He Said/She Said - One Couple's Perspective

By Mark and Sydney Wikner

He Said...

September 1990
Sydney has found a lump in her breast from self-examination. The doctors have decided it should be removed, so I went with her to the surgeon's office. I remember trying to read magazines in the waiting room. I think I wanted to be distracted and not think about it.We saw the lump in a little jar. Doc said it looked like lots he had seen and it looked ok, but the lab test is the final determination on that. So there was still an element of doubt. We had told some friends and they were still naturally concerned and also waiting for results.Next day I went to the Farm Progress Show at the Amanas. Syd came along with her stitched-up breast. I love these shows, and I suppose it was another distraction; but there was still this thought lurking, Is it CANCER? What a relief a few days later when the lab confirmed it was not malignant.

Fast Forward, May 1993
A lump he had been watching for a couple of years in the other breast caught someone's attention on a mammogram because of change. So it too was scheduled for removal and biopsy. Syd went in by herself. I'd been there, done that! It was Friday. Our son was coming home for the weekend with his new girlfriend, and I didn't give it much thought; just another of those fairly common benign little lumps! That thinking quickly changed when the surgeon called Tuesday afternoon. I remember the ten-mile drive to his office. In a way I didn't even want to go, but knew that we had to. Sydney needed consoling, and thoughts were racing through my mind, Is this really happening to us? Our life had been relatively smooth.The whole week changed. Suddenly there were so many questions and so much to learn in so little time. We called our children, our brothers, our sisters, our Bible study group, and people from church that had been through a mastectomy and 1-800-4CANCER. We told our mothers in person. In retrospect, I can see that we were reaching out for support. How good it was to have the support there. Was it easy? No, but not impossible either.
Throughout this we have learned to trust the Lord more and live one day at a time. That is all we have anyway.

Mark Wikner

She Said...

I had been waiting for the phone to ring. Mark was home that day and picked up an extension. A wave of incredible sadness washed over me as my doctor said, "I'm sorry, Sydney, but that lump is malignant and you're going to need further treatment.

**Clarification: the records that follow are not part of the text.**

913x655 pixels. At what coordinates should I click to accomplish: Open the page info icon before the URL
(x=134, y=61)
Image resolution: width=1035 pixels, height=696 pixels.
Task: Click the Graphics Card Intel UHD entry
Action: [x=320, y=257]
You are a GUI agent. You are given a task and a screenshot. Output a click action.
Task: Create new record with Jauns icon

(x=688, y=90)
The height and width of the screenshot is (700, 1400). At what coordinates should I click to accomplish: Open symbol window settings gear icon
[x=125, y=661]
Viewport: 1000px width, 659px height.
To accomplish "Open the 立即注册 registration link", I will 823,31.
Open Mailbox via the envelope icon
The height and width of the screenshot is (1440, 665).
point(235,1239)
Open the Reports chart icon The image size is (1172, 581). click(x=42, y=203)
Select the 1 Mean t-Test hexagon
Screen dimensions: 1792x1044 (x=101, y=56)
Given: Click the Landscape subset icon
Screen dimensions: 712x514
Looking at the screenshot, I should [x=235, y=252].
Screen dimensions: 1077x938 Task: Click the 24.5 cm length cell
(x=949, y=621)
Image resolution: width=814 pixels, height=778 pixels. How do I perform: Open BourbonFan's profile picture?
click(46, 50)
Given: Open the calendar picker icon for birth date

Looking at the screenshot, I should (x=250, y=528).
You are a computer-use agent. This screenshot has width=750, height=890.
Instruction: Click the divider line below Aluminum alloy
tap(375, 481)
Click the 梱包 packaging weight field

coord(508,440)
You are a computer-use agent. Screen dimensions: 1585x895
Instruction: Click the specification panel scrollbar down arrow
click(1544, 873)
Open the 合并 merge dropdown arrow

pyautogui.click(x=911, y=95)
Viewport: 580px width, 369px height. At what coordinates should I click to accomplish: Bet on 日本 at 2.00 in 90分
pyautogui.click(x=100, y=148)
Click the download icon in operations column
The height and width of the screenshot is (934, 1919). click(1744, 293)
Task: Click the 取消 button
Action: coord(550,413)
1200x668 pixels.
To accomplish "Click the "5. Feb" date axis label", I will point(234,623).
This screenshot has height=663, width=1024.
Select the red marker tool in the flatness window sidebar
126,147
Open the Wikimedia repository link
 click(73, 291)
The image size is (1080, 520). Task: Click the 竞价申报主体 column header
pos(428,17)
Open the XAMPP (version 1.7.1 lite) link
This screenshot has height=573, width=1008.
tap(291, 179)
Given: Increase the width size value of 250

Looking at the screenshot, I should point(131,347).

I can talk to you and Mark at 3:30 p.m. The sadness I felt was not just the threat of the loss of a breast, to which society attaches so much importance, but the loss of the security of always having been in such good health.

It was the second lump on which a biopsy had been done for me and I was certainly hoping this one was benign as the first one was. I was, however, apprehensive because of the doctor's comments when he removed the lump compared to what he said when he removed the first lump and the urgency with which the biopsy was done after the mammogram.
The only factors pertinent to my being at high risk of breast cancer were that I was 50, just barely, and a woman. I had discovered the lump about two years earlier. It had been chased around with exams and mammograms frequently, and I was assured that it was nothing to worry about. But this mammogram showed that the tumor was growing rapidly and developing "feelers." Mark came into the room and put his arms around me. I was crying, but I dried my eyes and we were off to see the surgeon. After discussing my options, we decided on a modified radical mastectomy. That was four o'clock on Tuesday. On Friday at four o,clock my breast was gone. We chose chemotherapy as a prophylactic measure. It was a rough six months, but I wanted to do all I could to decrease my risk of recurrence. Mark was always supportive. He went to all my doctor appointments and chemotherapy treatments and was sympathetic when I was sick with killer headaches after chemo. We made it through. What alternative was there? Not to make it?
No---there was no choice. We just lived one day at a time, making decisions, as they had to be made, giving thanks when things went well and not being afraid to cry if I felt like it. Tears are therapeutic. And that's where we are now. Thirteen years have passed. I'm still under doctor's care. All is going well and we praise God.